Мучаясь в изгнании, однажды он не выдержал. Проклял неизвестность и взмолился о любом исходе, но только немедленном. Умаслив чванливого Нарцисса, которого ещё слушал деспот, он добился аудиенции у Нерона, отрёкся от всего нажитого в его пользу, поклялся в своей верности. Безвинный, он испрашивал прощения. Но меднорожий богатства не принял, а значит, затаил угрозу. Заверив, что не держит на него никакого зла, фактически дал понять, что жизнь бывшего наставника теперь ничего не стоит и ему следует считать лишь дни, когда приговор осуществится. Вернувшись в поместье, Сенека застыдился своей минутной слабости.
Великий Сенека не имеет права на трусость! В одном из своих писем к Луцилию он провозгласил: мы презираем тех, кто из боязни боли ни на что не отваживается и теряет мужество. Сказав это, он отсёк себе путь к иному образу жизни, к другому поведению, но вот непростительно дрогнул перед ничтожным тираном!..
Сенека впал в забытьё, прикрыл тяжёлые веки. Перед его сознанием заструились видения далёких дней детства и юности.
Посланный на землю богами, он пришёл в человеческом обличье к людям, родившись от матери и отца в гордом славном городе Кордове. Но угодил в самое тяжёлое и тревожное для республики время. Республика погибала, терзаемая тиранами в междоусобных сварах, а великие люди Рима ничего не могли с этим поделать. Один он, Луций Анней Сенека, знал, что следует предпринять. Но познал он это не сразу. Предшествовало этому длительное и настойчивое постижение истины. Его учителями были известные философы: стоик Аттал, пифагореец Сотион, киник Деметрий, Фабиан Папирий из школы Секстия Квинта. Но более всех Луций Анней ценил и уважал славного Посидония.
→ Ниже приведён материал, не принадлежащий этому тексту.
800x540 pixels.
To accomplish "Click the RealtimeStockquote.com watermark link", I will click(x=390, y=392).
Он рано стал знаменит, а ворвавшись, словно свежий ветер к дремавшим старцам в сенат, ошеломил всех великолепием ораторского искусства, вызвав гнев и зависть Калигулы и едва не сложив по этой причине голову. Тогда над ним грянули первые раскаты грома…
Сенеку сразу полюбил народ, а женщины благоволили ему и сходили с ума от ревности. Тогда, при первом успехе, народ своим неистовым чувством мог погубить его, но спасла женская любовь, оказавшаяся более совершенной; наложница, не дающая проходу молодому оратору, вымолила у беснующегося Калигулы прощение, слукавив, будто выскочка оратор неизлечимо болен и скоро отправится в подземное царство из-за недуга. Плутовке, пользующейся покровительством тирана и ублажающей его ласками, не стоило особого труда выпросить поцелуями всего лишь одну человеческую жизнь.
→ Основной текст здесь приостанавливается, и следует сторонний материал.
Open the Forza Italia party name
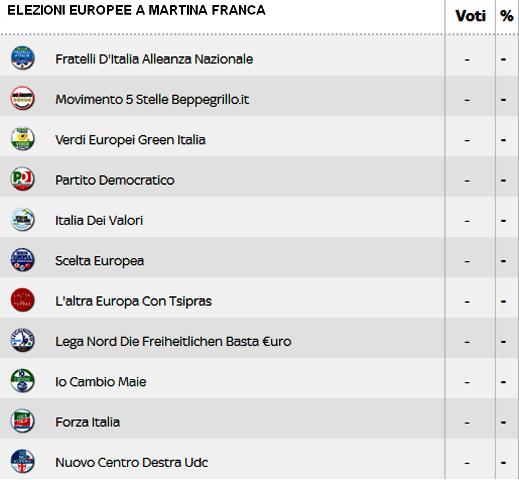Screen dimensions: 519x480 tap(87, 422)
Затем ненасытная Мессалина возжелала иметь его среди своих многочисленных любовников, но он, ещё неискушенный в амурных интригах, отказал её притязаниям и вновь едва не погиб. Нет ничего опасней отвергнутой женщины, а если это женщина к тому же обладает почти неограниченной властью, она становится сущей фурией.
Сгорая в пламени злобы, раздосадованная Мессалина обрекла его на смерть, ловко увлекла в капкан и обвинила в прелюбодеянии с опальной сестрой Калигулы Юлией Ливиллой. Лишь заступничество Клавдия спасло его тогда. Ему была оставлена возможность жить, но только в изгнании от императорского двора и Рима. Почти десять лет суждено было ему мучиться на Корсике.
Как страдал он в далёкой от столицы провинции! Как проклинал несправедливость всесильных! Как тяготил его несчастный рок! Конечно, он не терял зря времени. Работал над собой, занимался философией, писал сам, но все его помыслы были там, в славном Риме.
Наконец, ему удалось снискать прощение и милость сильных мира. Благодаря снизошедшей к его мольбам красавицы Агриппины Сенеке было пожаловано право возвратиться в родной дом. Но Агриппина никогда не занималась благотворительностью и никому не делала бескорыстных подарков. Она тут же сделала ему то самое предложение: стать учителем юного сына. Отказаться он не посмел. А когда проникся до конца замыслом Агриппины затмить Клавдия, понял, что относиться к обязанностям воспитателя и наставника следует с особым рвением и интересом. Обучение будущего властелина могло быть дорогой наверх не только для его воспитанника, но и его ступенькой к трону.
Похоже, судьба даровал ему шанс, который теперь нельзя упустить. Он думал, что воспитает из юнца настоящего мудрого правителя! Такого, которого давно ждал его Рим и который будет достоин его Рима!
Он взрастит Риму своего Великого Александра, нового покорителя Мира!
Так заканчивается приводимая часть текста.